As for the continued high numbers of homelessness, this is due primarily to the federal definition of homelessness, which confuses the public as to who has some type of housing and who is still living unprotected on the streets. While homeless housing called emergency shelter, transitional housing and safe havens may not be perfect modern housing, they represent housing options that were specifically built for people experiencing homelessness and provide more amenities than rental apartments, save one, that of ample privacy. Is a lack of privacy then the definition of homelessness? We can still count “sheltered” persons as formerly homeless, but this 60% of the U.S. homeless count (over 450,000) is housed and is given many amenities. In Baltimore, the homeless count hovers around 1,600 persons as of 2024, but over 90% of this total have housing provided by agencies, including Helping Up Mission, Project PLASE, House of Ruth, TIME and many others. If these housing facilities are not satisfactory to the middle-class values of what is a proper place to sleep, then improve them a little. The true number of unhoused homeless in Baltimore is about 120 on any given day — those living on the streets — not 1,600.
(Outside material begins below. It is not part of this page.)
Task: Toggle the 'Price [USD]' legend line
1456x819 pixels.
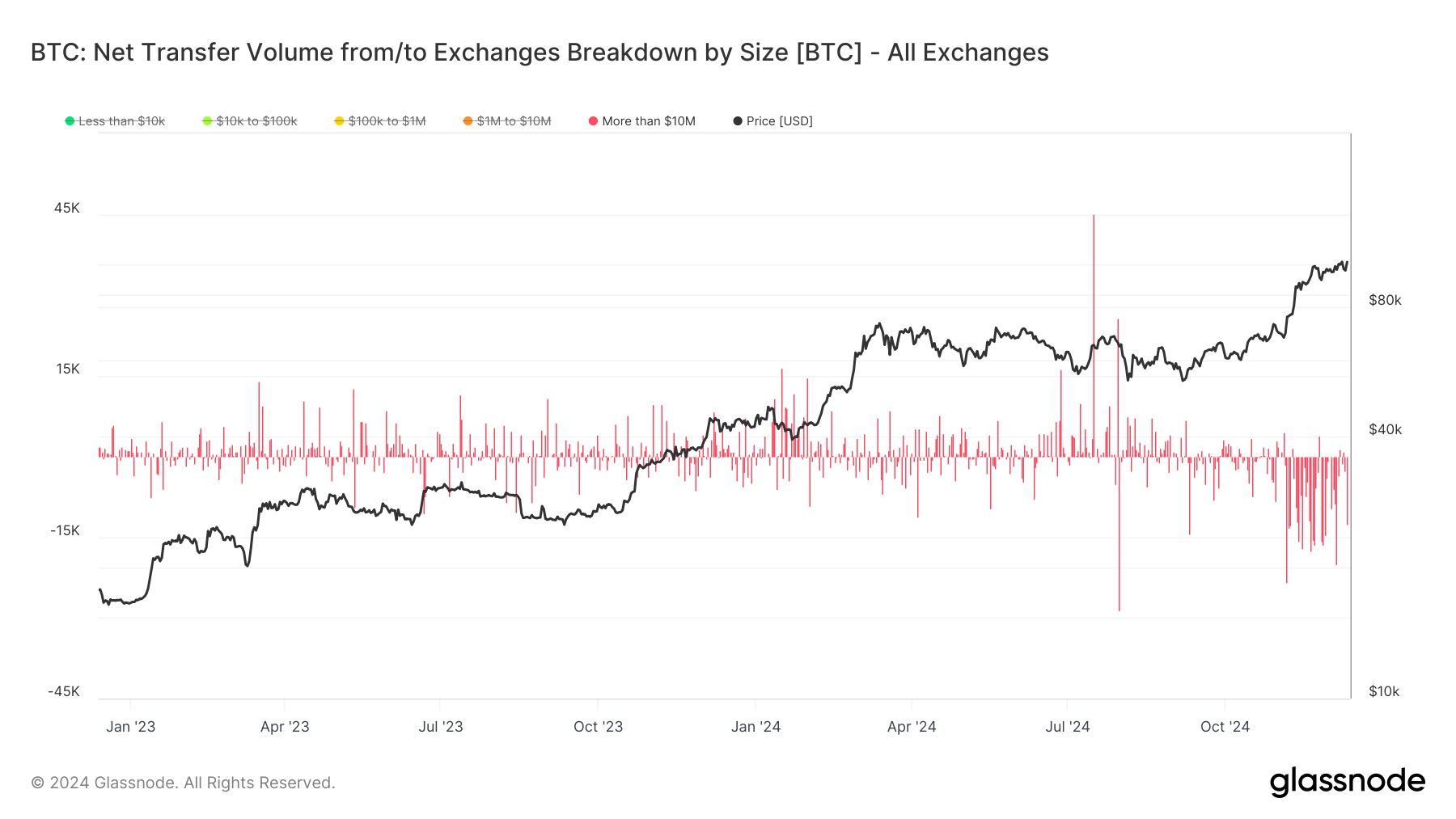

Today, more people end up “on the street” and need housing services primarily due to the significant norm changes since the 1960s. The family is no longer always the housing provider of last resort, just like it is no longer the employer of last resort. One must remember that in a society with civil rights and freedom from rigid norms, there will always be homelessness. So don’t blame the Baltimore homeless coalition or the hard-working agencies for the continued high numbers. Blame societal changes that have given people freedom from previous rigid gender and family roles. Blame anti-family housing subsidy regulations and a value-laden federal definition of homelessness. And, finally, blame the Constitution, if you want, for protecting rights for citizens that people in autocratic states only wish they had. Or maybe, don’t blame anyone and be happy for your own personal freedoms.
Michael D. Ullman, a Baltimore resident, is the author of the new book “Household Deformation: The Rise and Permanence of Modern Homelessness.” He is publisher of the National Homeless Information Project (www.nhipdata.org) and has worked nationally in homeless services for over 25 years.